Top of Data records
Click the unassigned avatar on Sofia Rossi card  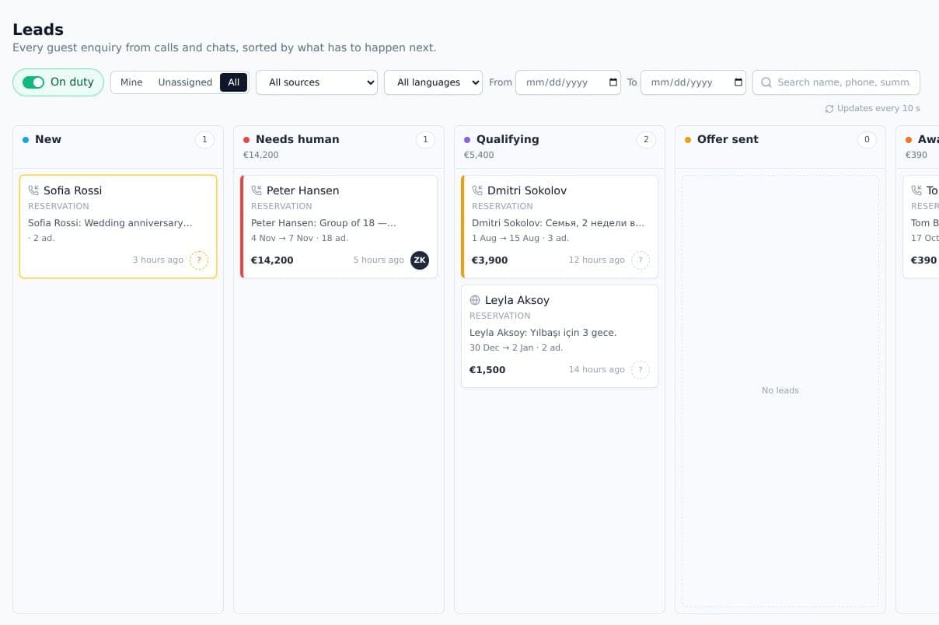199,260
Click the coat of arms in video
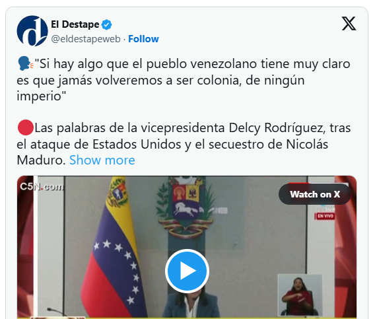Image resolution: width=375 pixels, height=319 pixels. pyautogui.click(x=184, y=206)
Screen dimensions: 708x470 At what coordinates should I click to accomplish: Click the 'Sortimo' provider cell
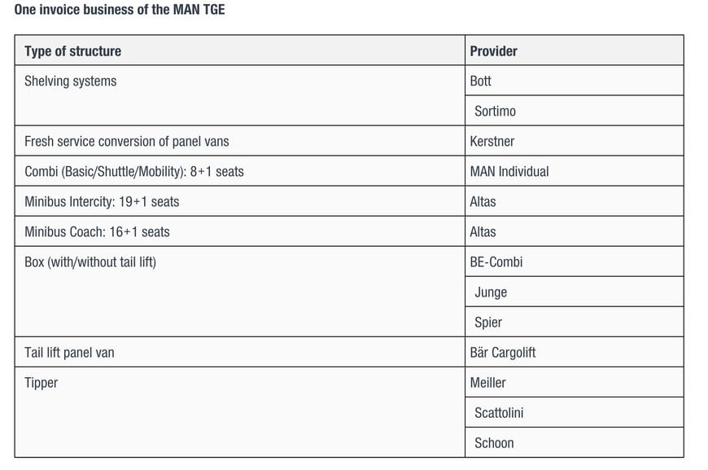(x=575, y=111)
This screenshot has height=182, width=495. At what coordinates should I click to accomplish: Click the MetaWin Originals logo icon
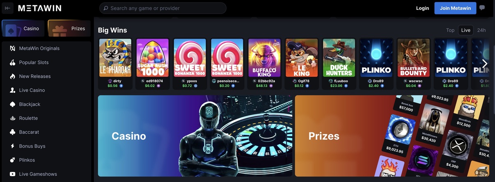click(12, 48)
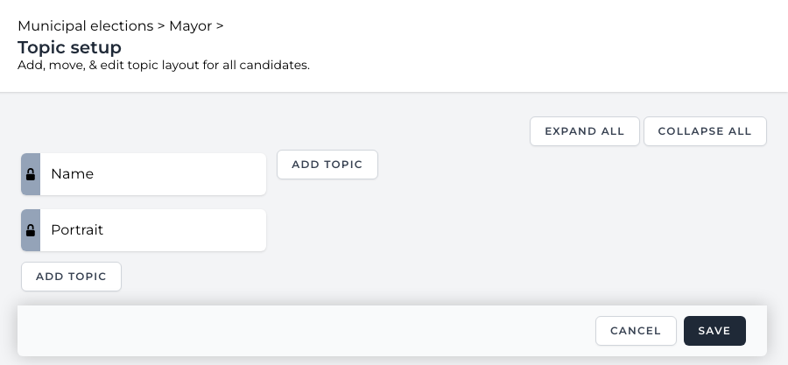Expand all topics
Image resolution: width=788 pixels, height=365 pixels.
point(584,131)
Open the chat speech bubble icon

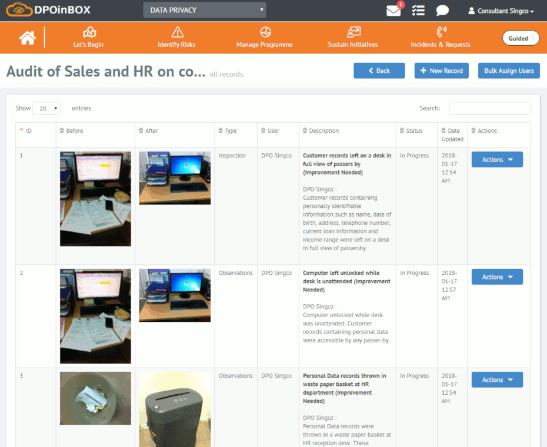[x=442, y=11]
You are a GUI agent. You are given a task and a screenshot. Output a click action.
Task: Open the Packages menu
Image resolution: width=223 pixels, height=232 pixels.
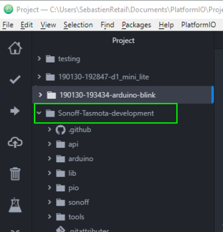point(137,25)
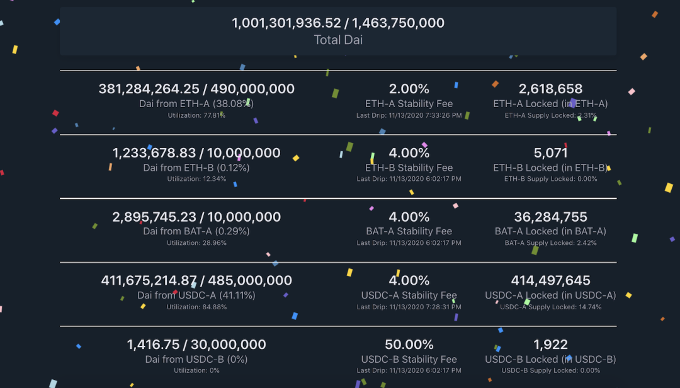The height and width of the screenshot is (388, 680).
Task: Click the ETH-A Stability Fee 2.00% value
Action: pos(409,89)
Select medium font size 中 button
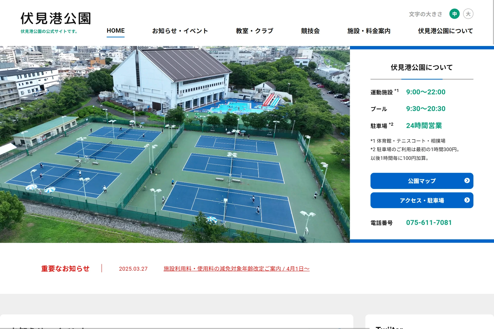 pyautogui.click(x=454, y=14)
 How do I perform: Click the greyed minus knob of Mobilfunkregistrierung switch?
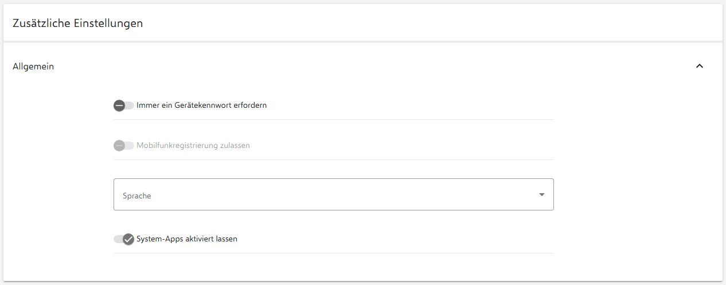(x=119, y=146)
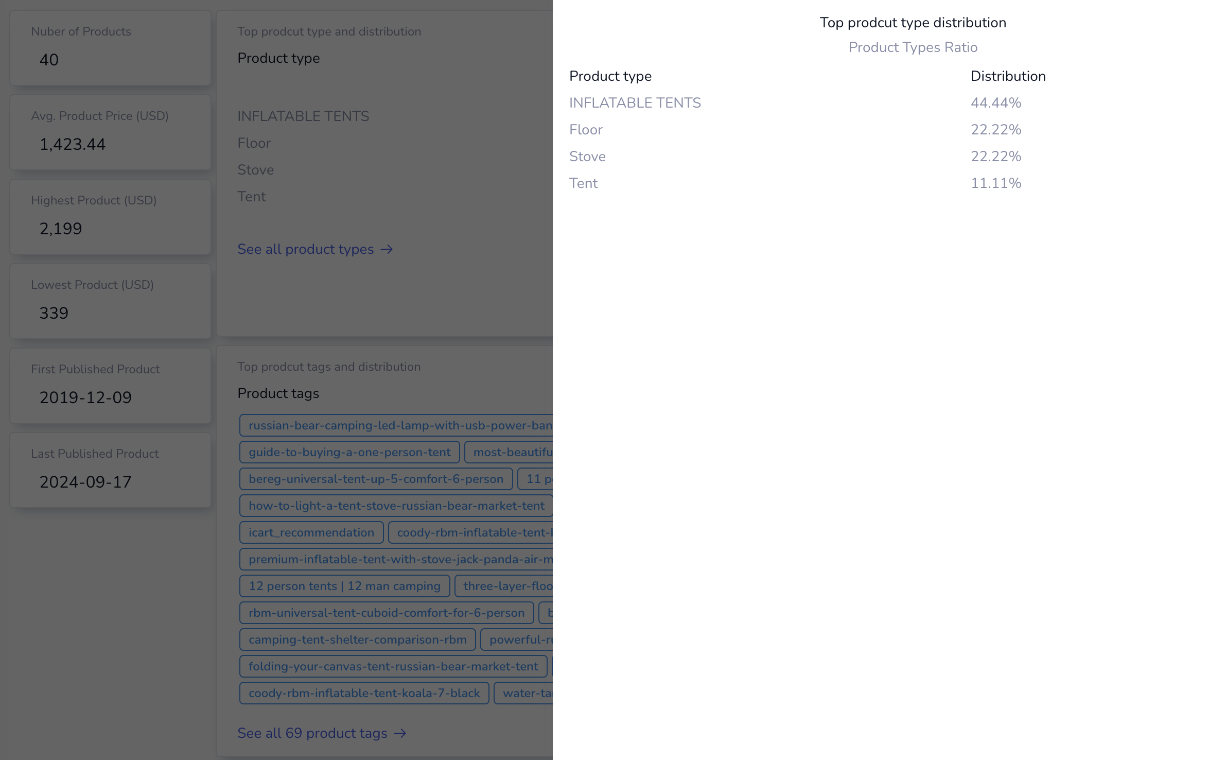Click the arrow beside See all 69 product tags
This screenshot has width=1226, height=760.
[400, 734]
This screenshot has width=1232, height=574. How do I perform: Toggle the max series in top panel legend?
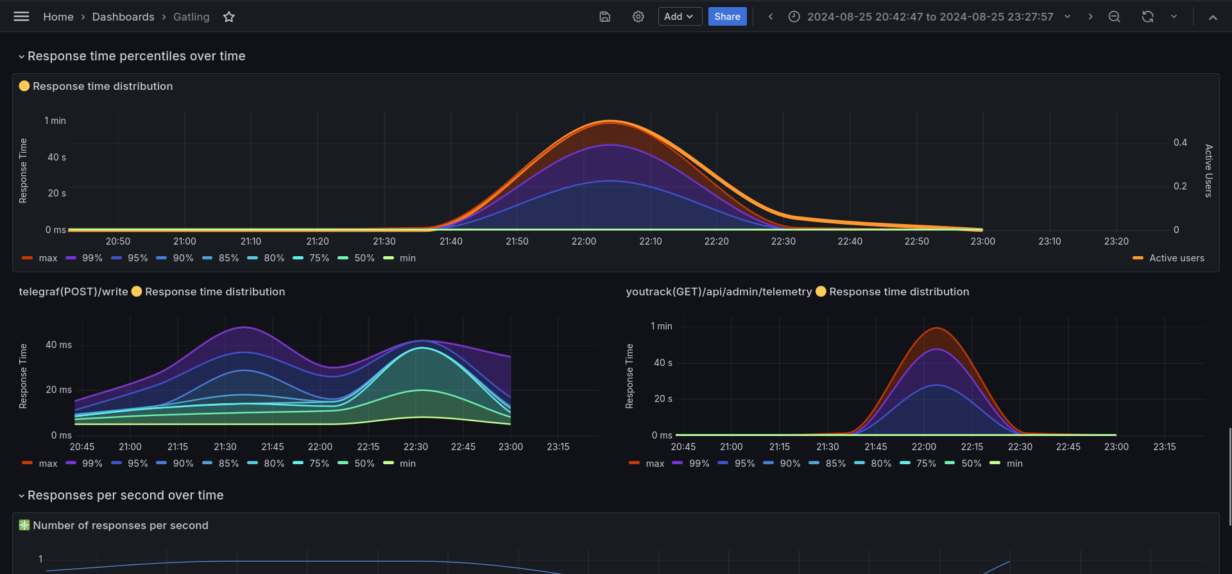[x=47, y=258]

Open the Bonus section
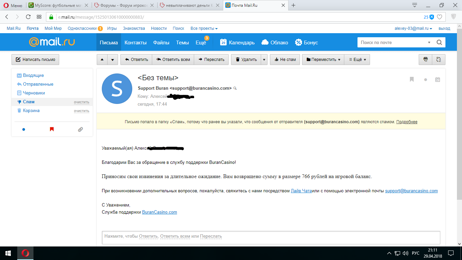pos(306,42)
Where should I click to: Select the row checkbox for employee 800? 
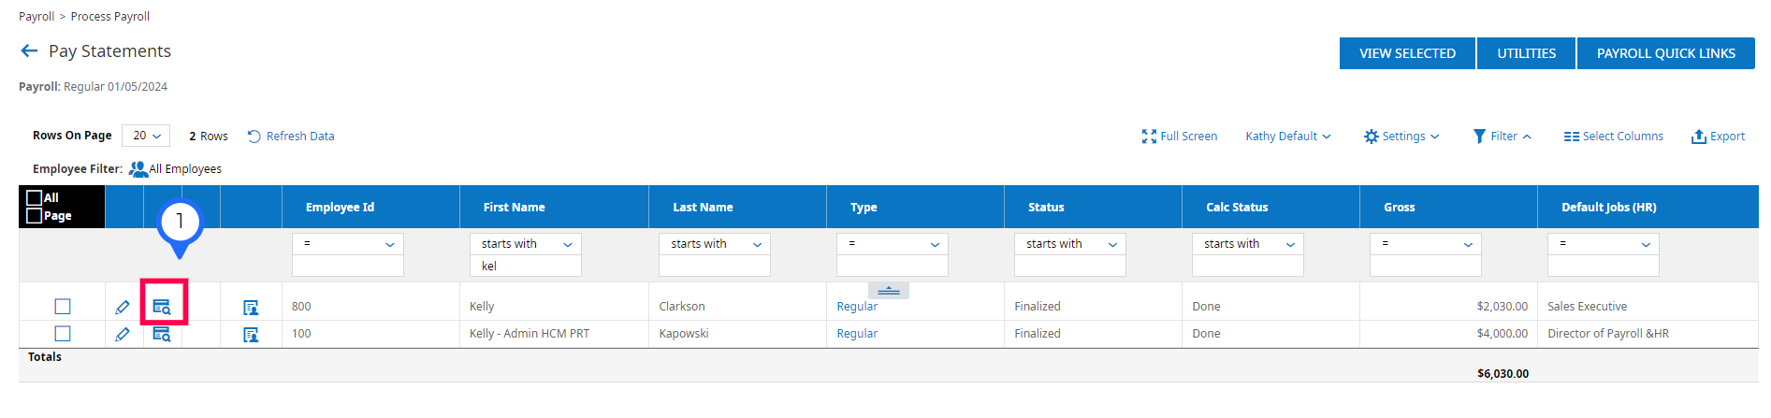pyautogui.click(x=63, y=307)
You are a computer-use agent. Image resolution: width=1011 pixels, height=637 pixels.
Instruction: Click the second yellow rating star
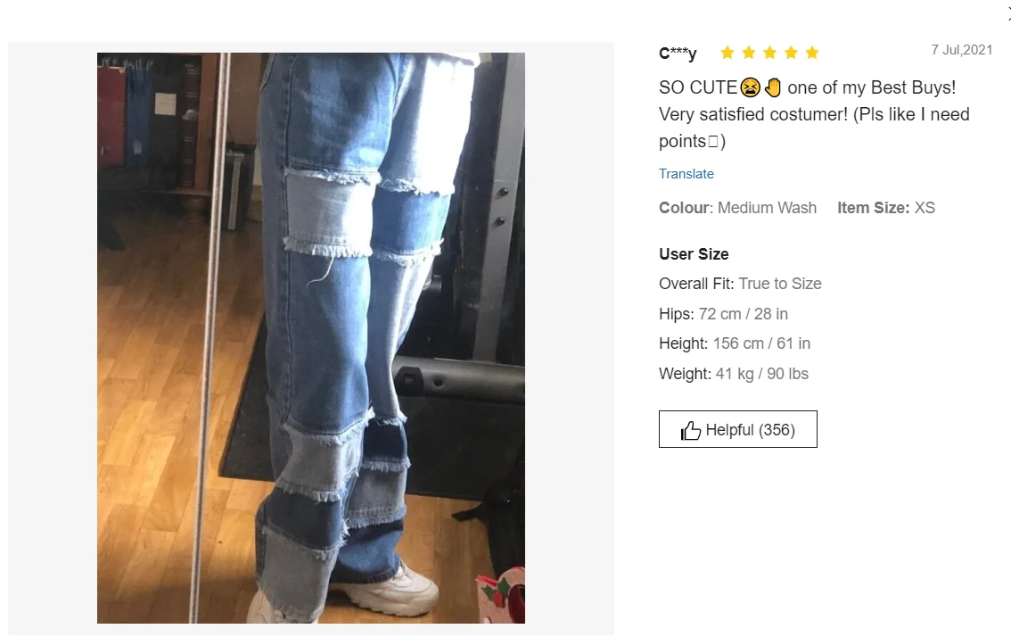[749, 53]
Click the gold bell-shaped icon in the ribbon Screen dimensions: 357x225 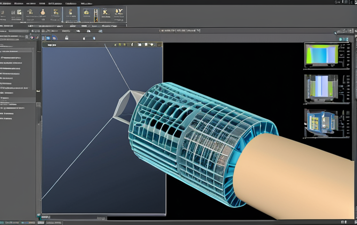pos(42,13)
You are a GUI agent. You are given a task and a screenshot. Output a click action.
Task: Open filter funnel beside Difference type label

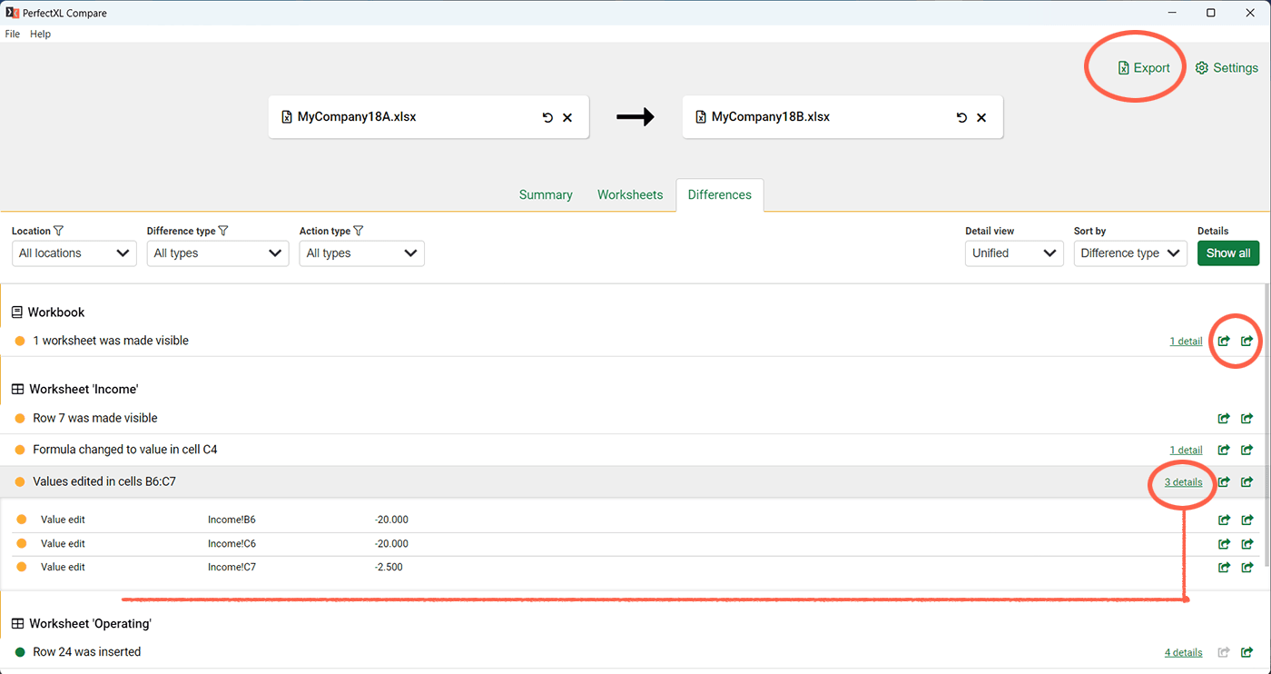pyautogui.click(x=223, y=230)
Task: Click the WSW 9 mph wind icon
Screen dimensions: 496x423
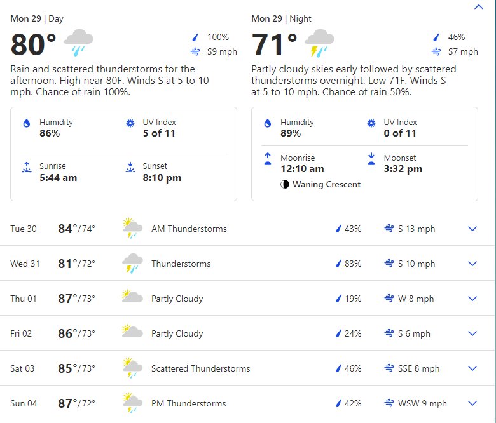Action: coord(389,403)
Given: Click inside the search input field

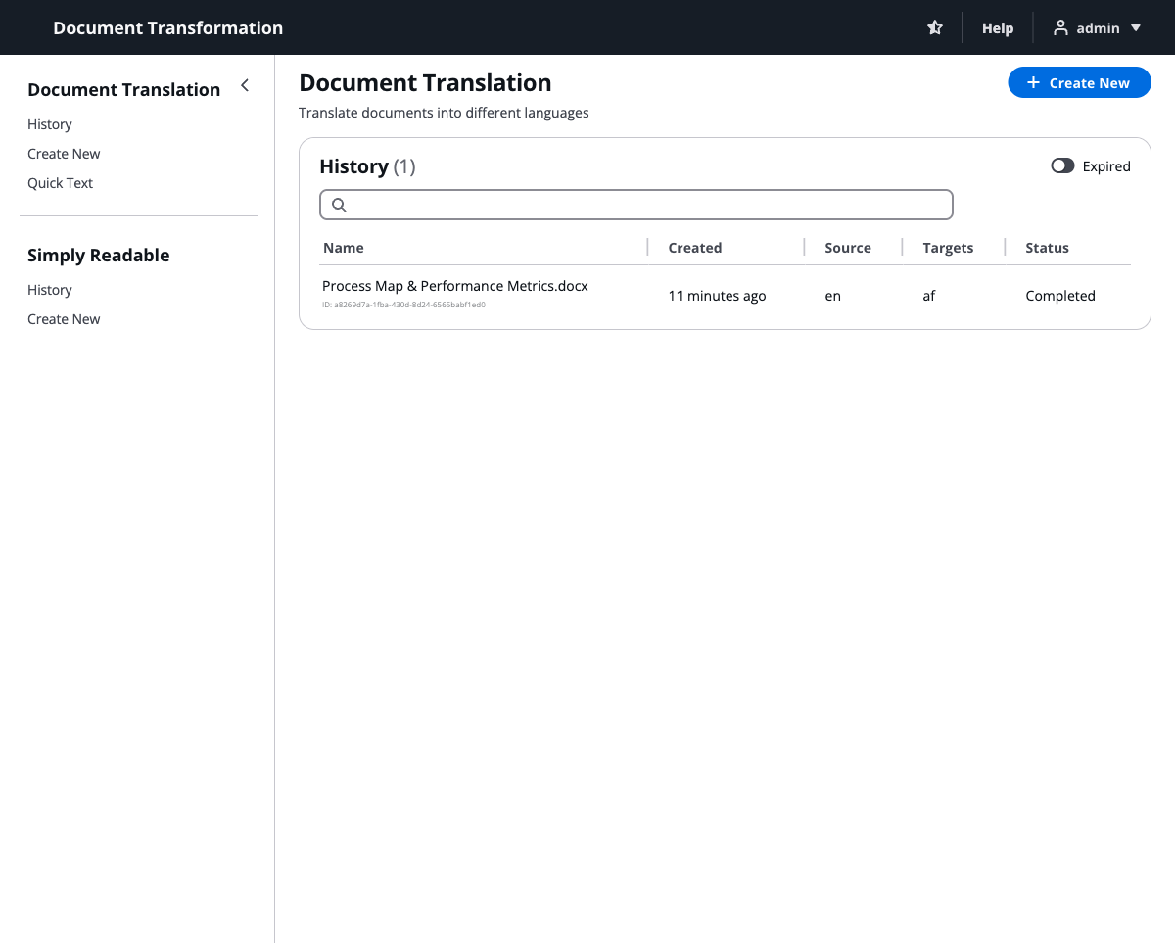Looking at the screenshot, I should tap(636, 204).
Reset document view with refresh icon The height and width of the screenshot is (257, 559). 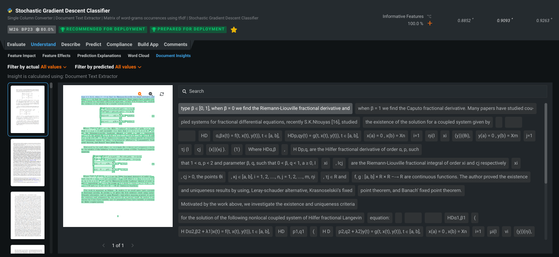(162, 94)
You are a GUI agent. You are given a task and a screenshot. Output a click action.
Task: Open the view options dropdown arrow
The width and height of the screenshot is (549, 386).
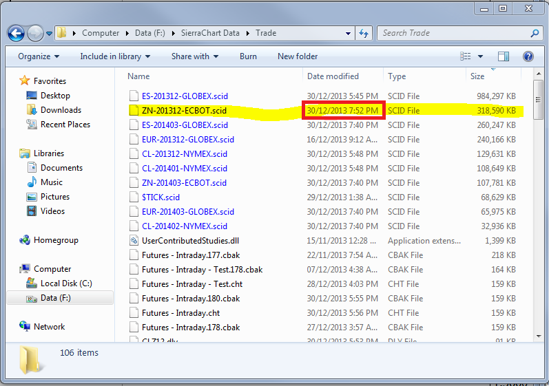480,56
Bottom of Data records
● Your task
Would you restate word for word only the lines from the one containing "Task: Open the view options dropdown arrow" to the final line of the material, both ends included, without any pictures?

● Written response
Task: Open the view options dropdown arrow
The width and height of the screenshot is (549, 386).
480,56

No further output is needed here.